Required actions.
**A)** In the forum thread about an SAT essay introduction, list every example that the introduction names as an archetype supporting a high value on privacy.
**B)** Retype the part of the forum thread about an SAT essay introduction starting with "It sounds like" and going on through "and Indian War?)".

Reading passage.
┄┄┄┄┄┄┄┄┄┄
I want you guys to tell me how well this introduction is written and if this can be an introduction for an essay that can get 10/12
Prompt: Do we place too little value on privacy?
The presupposition that we should place too little value on privacy is a categorical fallacy. Advocates of this idea are naive critics who are too dogmatic in their provincial ideology. Three incisive and prominent archetypes that corroborate the idea of placing high value on privacy are: Charles Dickens’s novel, Great Expectations, the Indian war, and John Green’s novel, An Abundance of Katherines.
Look up how to use semicolons in a list, because your commas are making it hard to read.
It sounds like you swallowed a thesaurus. I don’t believe that you use these words regularly (esp. because you misspelled “criticize” in the title).
Yeah ofcourse I memorized a lot of vocabs in order to use them on the sat. Can you tell me how can I use semicolons here ?
And do you think I can get a 10 using an introduction similar to this one ??
@bodangles
Charles Dickens’s novel, Great Expectations; the Indian War; and John Green’s novel, An Abundance of Katherines.
(What war even is that? The American Indian Wars? The French and Indian War?)
Actually it is a fake example. I knew that you can make fake examples since the people who correct the essay have only a couple of minutes to read the essay
Maybe stop wasting your time memorizing words and focus on actually coming up with examples. Come on. History isn’t something you can make up. I, a sophomore college student, looked at that and was like “That doesn’t sound right.” Are you saying you think professional essay graders are dumber than me? And how would you come up with enough baldfaced lies ON THE SPOT to construct a well-argued paragraph?
┄┄┄┄┄┄┄┄┄┄
Extracted material.
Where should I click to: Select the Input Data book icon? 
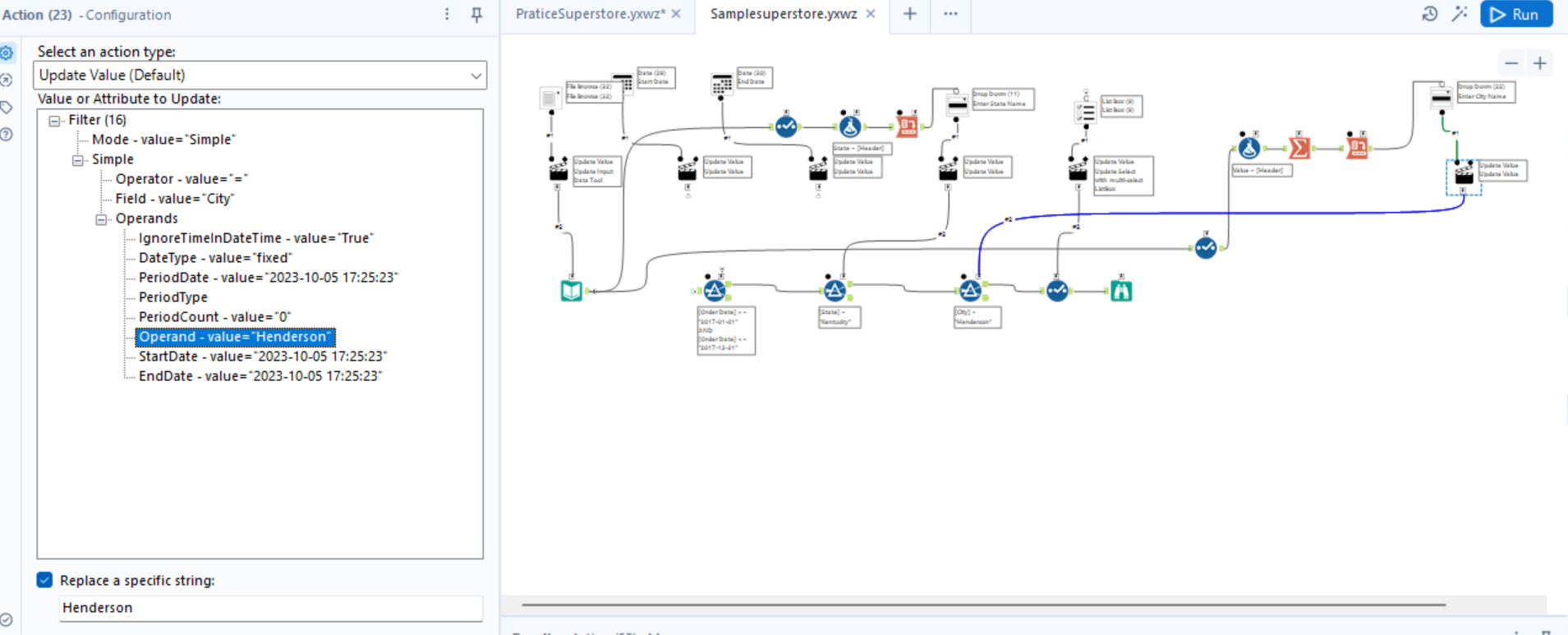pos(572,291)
┄┄┄┄┄┄┄┄┄┄
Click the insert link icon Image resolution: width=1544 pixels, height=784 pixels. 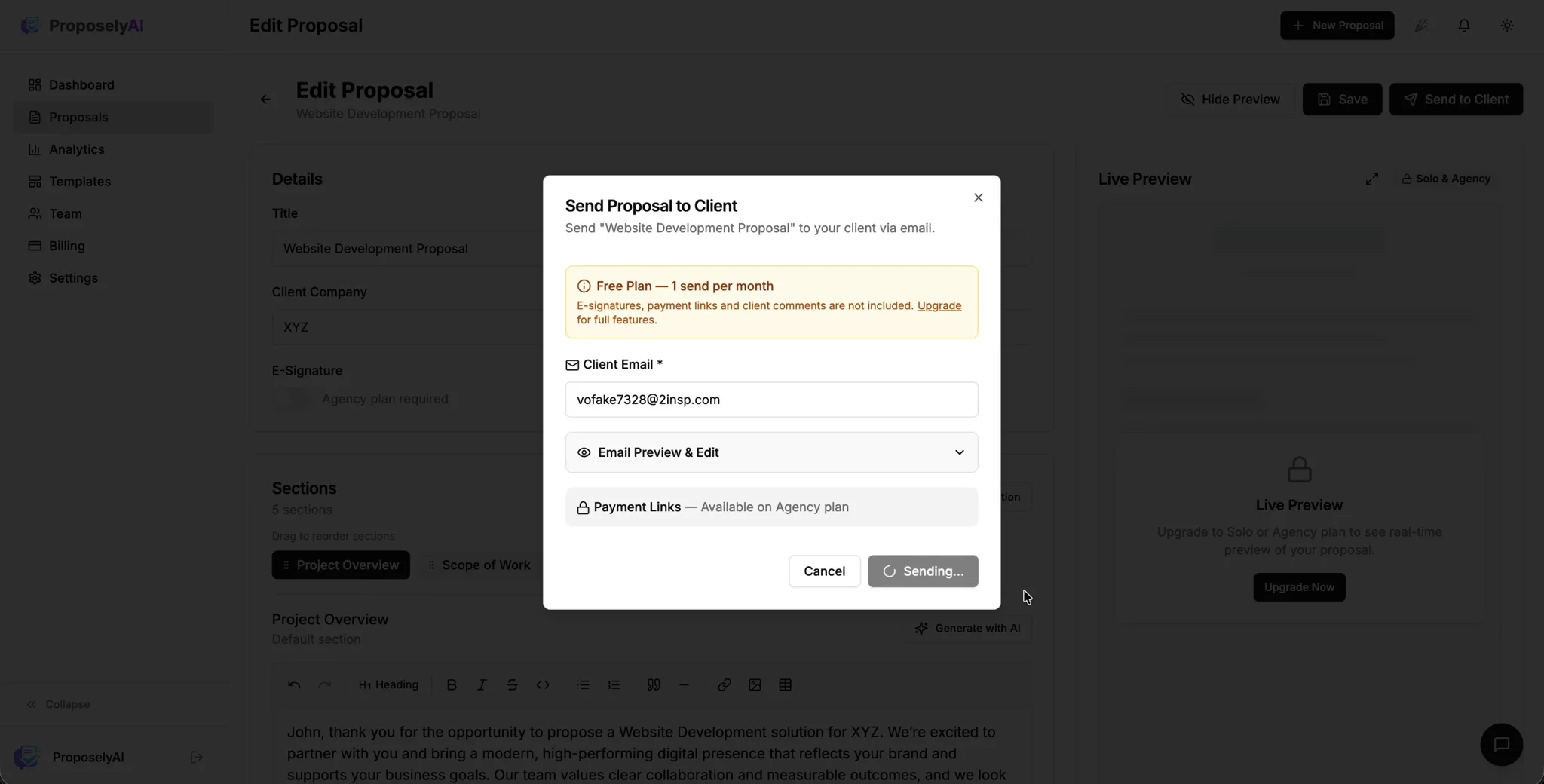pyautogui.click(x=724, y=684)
┄┄┄┄┄┄┄┄┄┄
Task solutions.
**A)**
Charles Dickens’s novel, Great Expectations
the Indian war
John Green’s novel, An Abundance of Katherines

**B)**
It sounds like you swallowed a thesaurus. I don’t believe that you use these words regularly (esp. because you misspelled “criticize” in the title).
Yeah ofcourse I memorized a lot of vocabs in order to use them on the sat. Can you tell me how can I use semicolons here ?
And do you think I can get a 10 using an introduction similar to this one ??
@bodangles
Charles Dickens’s novel, Great Expectations; the Indian War; and John Green’s novel, An Abundance of Katherines.
(What war even is that? The American Indian Wars? The French and Indian War?)